● Instructions to follow: Which lines in the records below contain the word "screenshot"? Copy each one out.

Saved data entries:
*** Begin section ***

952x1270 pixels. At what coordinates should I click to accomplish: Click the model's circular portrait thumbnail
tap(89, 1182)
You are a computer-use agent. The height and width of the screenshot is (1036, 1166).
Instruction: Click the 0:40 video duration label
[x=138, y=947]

*** End section ***
*** Begin section ***

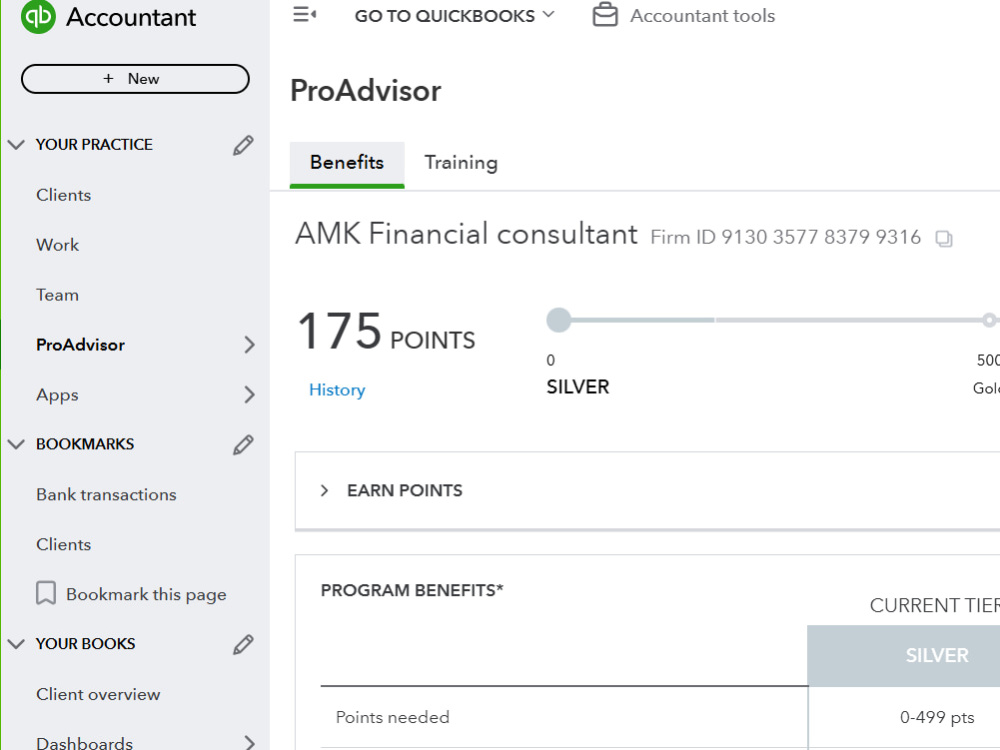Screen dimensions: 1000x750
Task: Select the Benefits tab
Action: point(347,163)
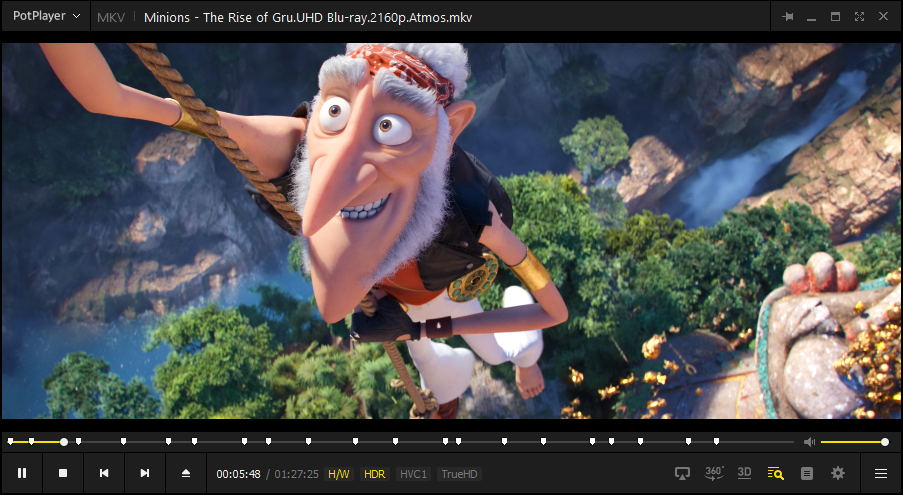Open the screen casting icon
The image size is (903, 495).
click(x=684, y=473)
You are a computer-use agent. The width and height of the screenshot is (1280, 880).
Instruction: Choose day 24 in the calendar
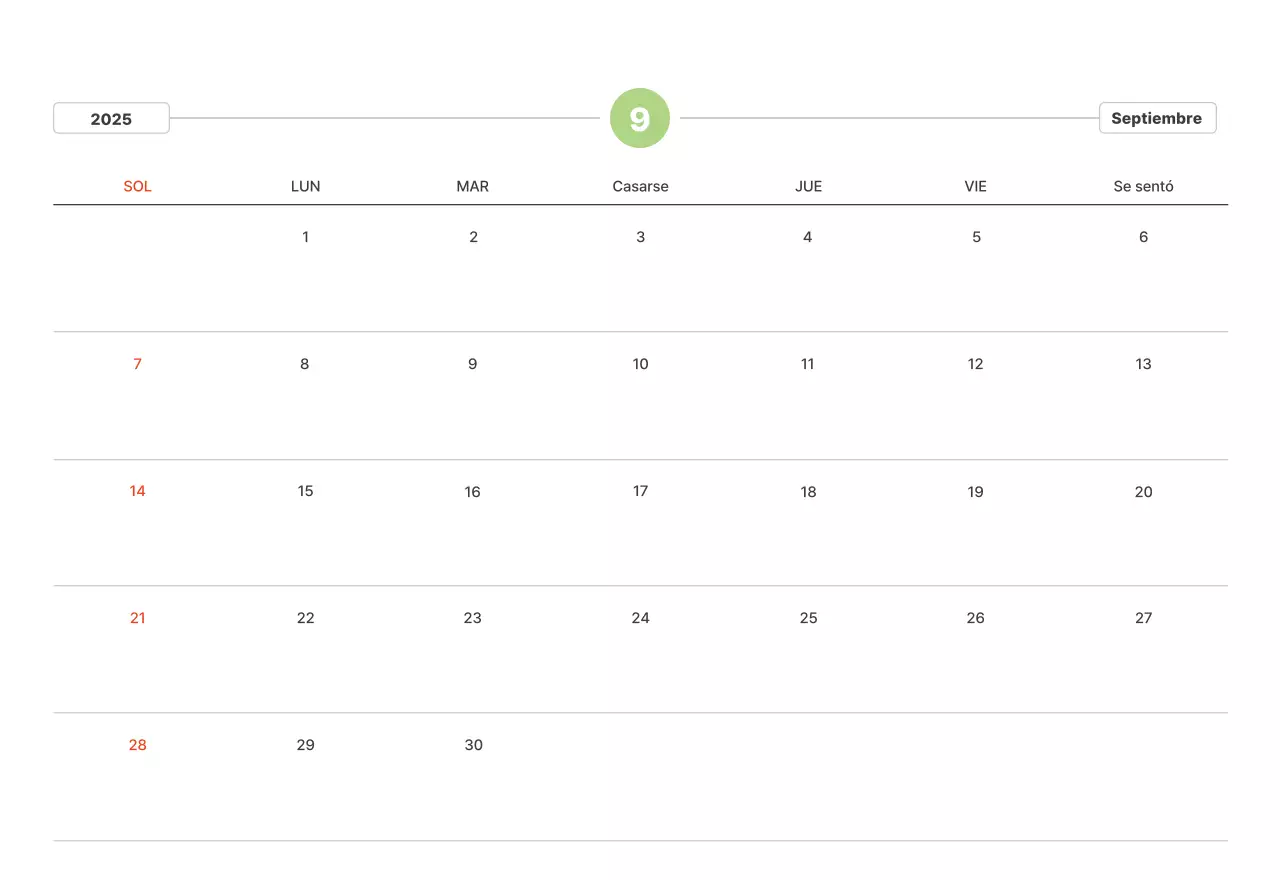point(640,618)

*** End section ***

● Response for this exercise:
You are a computer-use agent. The height and width of the screenshot is (1036, 1166).
You are a computer-use agent. The width and height of the screenshot is (1280, 880).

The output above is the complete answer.